O livro resultante, “The Atlas of Middle-earth” (1981), impressionou os fãs e estudiosos de Tolkien com seu requintado nível de detalhe topográfico; a edição em brochura mais recente está em sua 32ª edição.
“Há uma enorme quantidade de informação”, escreveu o crítico Baird Searles numa resenha do seu livro na revista Science Fiction de Asimov, “desde um diagrama da evolução das línguas da Terra-média até tabelas dos comprimentos das cadeias de montanhas e rios. É um verdadeiro atlas (o autor é geógrafo) e uma grande conquista.”
Logo surgiram encomendas para atlas de outros lugares imaginários com suas próprias subculturas devotadas, incluindo Pern, o cenário da extensa e best-seller série “Dragonriders of Pern”, que o autor Anne McCaffrey começou a ser publicado em 1968 e um par de mundos fundamentais dentro da franquia Dungeons & Dragons.
Os atlas de Fonstad tornaram-se objetos de veneração e hoje, as fileiras da indústria de jogos e da publicação de fantasia e ficção científica estão repletas de cartógrafos influenciados por seu trabalho.

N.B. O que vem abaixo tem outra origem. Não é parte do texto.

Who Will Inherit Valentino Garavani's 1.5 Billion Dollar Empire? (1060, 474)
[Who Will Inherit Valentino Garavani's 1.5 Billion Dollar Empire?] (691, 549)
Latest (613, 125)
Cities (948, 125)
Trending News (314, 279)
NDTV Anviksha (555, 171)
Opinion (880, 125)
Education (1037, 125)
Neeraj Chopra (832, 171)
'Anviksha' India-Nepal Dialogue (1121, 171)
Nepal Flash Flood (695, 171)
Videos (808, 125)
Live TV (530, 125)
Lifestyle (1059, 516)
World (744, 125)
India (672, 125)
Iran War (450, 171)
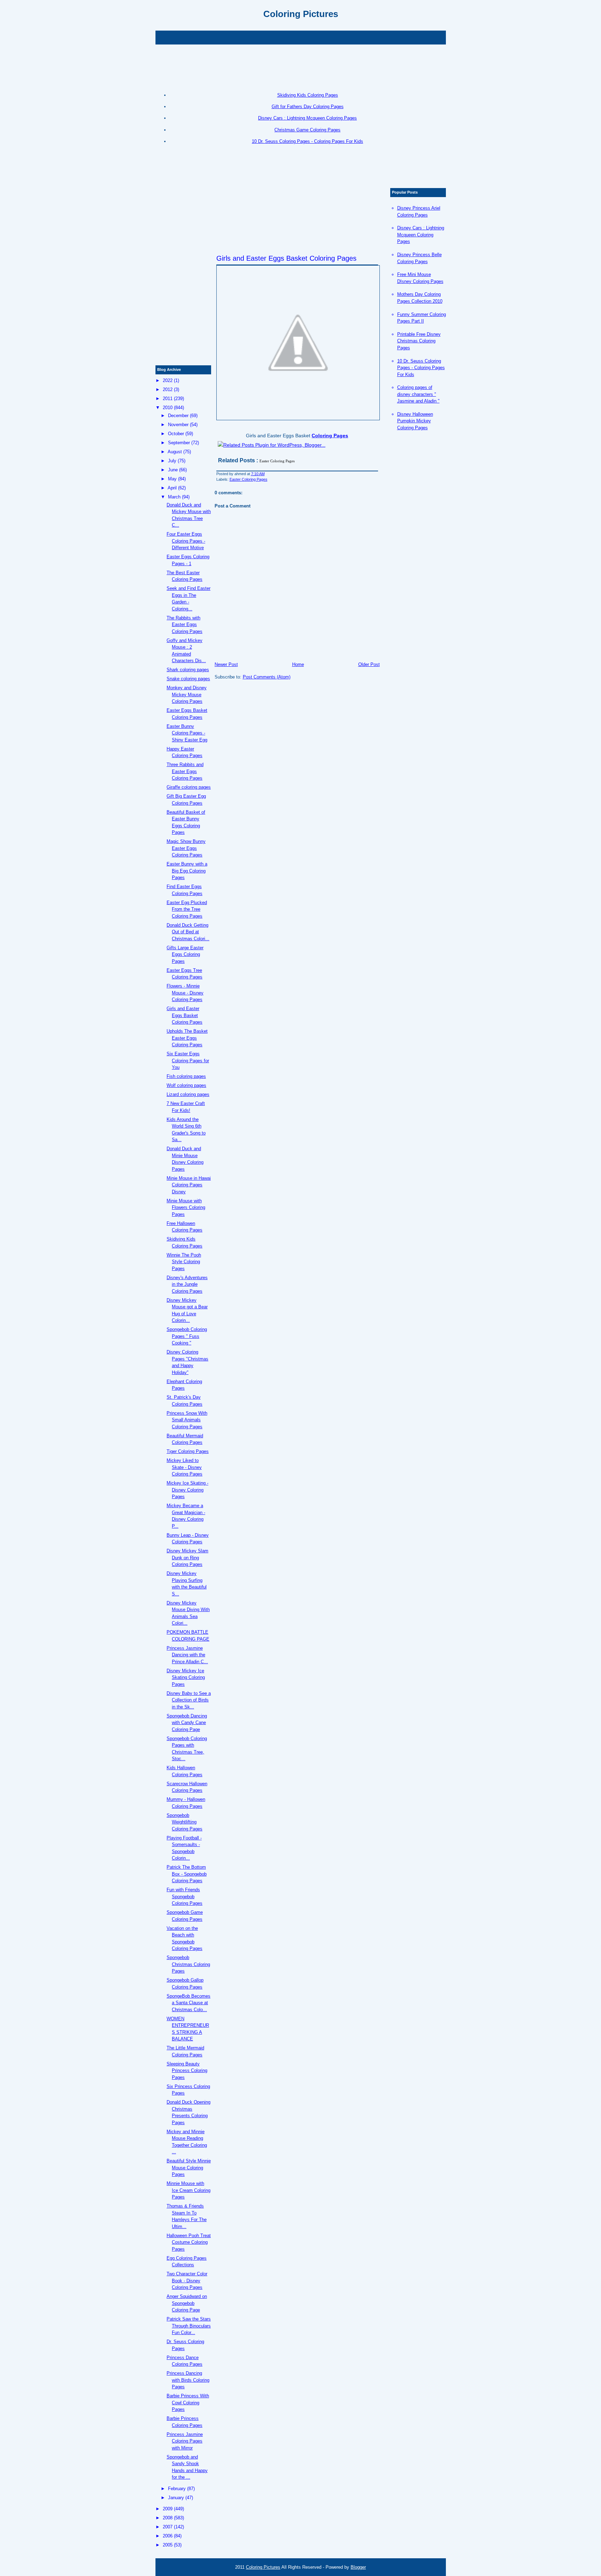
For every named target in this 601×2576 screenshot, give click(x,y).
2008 (168, 2517)
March (174, 496)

“Era como o Velvet Underground da cartografia de fantasia”, disse Jason Fry, co-autor de “Star Wars: The Essential Atlas” (2009, com Daniel Wallace), numa entrevista sobre “The Atlas of Middle-earth”. “Todo mundo que leu saiu, pegou papel quadriculado e mapeou alguma coisa.”
Mike Schley, um cartógrafo de fantasia contemporâneo, fez referência ao trabalho dela em sua própria pesquisa.
“Seus diagramas e exposição deram ao seu trabalho gravidade e materialidade”, disse ele em entrevista. “Uma coisa é considerar um recurso como, bem, mágico. Outra é sentir que você pode sujar as unhas explorando um lugar.”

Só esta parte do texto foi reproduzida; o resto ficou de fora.